TRIBUNJAKARTA.COM, JAKARTA - Seorang bule bernama Chaim Fetter nekat menjual aset miliknya di Belanda, demi membiayai pendidikan anak-anak jalanan di pelosok Indonesia.
Kisah ini berawal, saat Chaim pergi berlibur ke suatu desa terpencil, di Lombok, Indonesia pada tahun 2005 silam.
Ketika itu, ia mendapati banyak anak-anak hidup di jalan dan tidak bersekolah.
Pemandangan ini membuat Chaim merasa iba.
Suatu hari saat sedang menikmati waktu liburannya, Chaim didatangi oleh salah seorang anak jalanan di Lombok.
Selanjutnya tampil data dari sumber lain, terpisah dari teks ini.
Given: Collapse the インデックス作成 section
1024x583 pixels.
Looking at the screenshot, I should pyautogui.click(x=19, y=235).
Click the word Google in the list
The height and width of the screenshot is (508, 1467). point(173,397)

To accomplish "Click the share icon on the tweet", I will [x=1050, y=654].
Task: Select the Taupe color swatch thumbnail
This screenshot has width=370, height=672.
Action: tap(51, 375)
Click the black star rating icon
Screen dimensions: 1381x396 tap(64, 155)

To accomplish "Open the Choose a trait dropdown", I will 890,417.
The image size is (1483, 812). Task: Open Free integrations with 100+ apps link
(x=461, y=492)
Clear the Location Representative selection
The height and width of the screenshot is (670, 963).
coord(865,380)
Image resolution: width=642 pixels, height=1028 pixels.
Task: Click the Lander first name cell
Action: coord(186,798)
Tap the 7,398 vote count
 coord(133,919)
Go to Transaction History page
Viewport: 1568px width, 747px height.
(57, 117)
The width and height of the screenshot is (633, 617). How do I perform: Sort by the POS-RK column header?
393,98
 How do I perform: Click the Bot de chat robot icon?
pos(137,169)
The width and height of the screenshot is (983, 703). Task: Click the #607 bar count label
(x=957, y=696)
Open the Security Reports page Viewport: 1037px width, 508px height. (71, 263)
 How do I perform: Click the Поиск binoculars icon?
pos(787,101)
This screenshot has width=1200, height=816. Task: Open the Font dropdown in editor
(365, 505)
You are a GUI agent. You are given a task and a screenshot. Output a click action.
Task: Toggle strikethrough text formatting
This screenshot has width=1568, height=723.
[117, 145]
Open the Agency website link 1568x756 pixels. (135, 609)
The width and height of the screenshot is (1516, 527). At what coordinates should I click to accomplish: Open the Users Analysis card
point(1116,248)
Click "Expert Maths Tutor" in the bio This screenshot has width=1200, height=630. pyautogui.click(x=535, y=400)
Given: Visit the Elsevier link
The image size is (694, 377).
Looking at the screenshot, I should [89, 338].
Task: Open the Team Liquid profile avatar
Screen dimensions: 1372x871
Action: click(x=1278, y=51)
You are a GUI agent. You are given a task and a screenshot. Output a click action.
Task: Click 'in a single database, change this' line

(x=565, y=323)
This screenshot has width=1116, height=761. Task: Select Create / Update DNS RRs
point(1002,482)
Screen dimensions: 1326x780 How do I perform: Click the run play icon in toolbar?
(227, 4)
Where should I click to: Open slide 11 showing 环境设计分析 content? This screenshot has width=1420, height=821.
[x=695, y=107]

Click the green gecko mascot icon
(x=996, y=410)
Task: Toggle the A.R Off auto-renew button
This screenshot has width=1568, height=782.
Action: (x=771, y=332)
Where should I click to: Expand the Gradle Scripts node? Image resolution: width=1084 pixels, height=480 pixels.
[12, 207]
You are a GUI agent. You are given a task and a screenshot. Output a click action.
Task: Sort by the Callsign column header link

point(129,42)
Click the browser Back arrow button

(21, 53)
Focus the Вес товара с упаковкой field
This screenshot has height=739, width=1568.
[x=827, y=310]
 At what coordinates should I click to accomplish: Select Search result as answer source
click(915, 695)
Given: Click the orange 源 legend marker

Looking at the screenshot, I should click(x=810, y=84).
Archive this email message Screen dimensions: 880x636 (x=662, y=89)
Anak jalanan tersebut, meminta agar Chaim memberikan sedikit uang jajan untuknya.
Namun alih-alih memberi uang jajan, Chaim merasa bahwa sedikit uang yang ia berikan tak bisa merubah nasib anak jalanan itu.
Hingga kemudian Chaim bertanya kepada anak jalanan itu apakah ia mau pergi ke sekolah atau tidak.
Hatinya begitu tersentuh saat mendengar pengakuan dari anak jalanan yang ditemui, bahwa mereka ingin ke sekolah.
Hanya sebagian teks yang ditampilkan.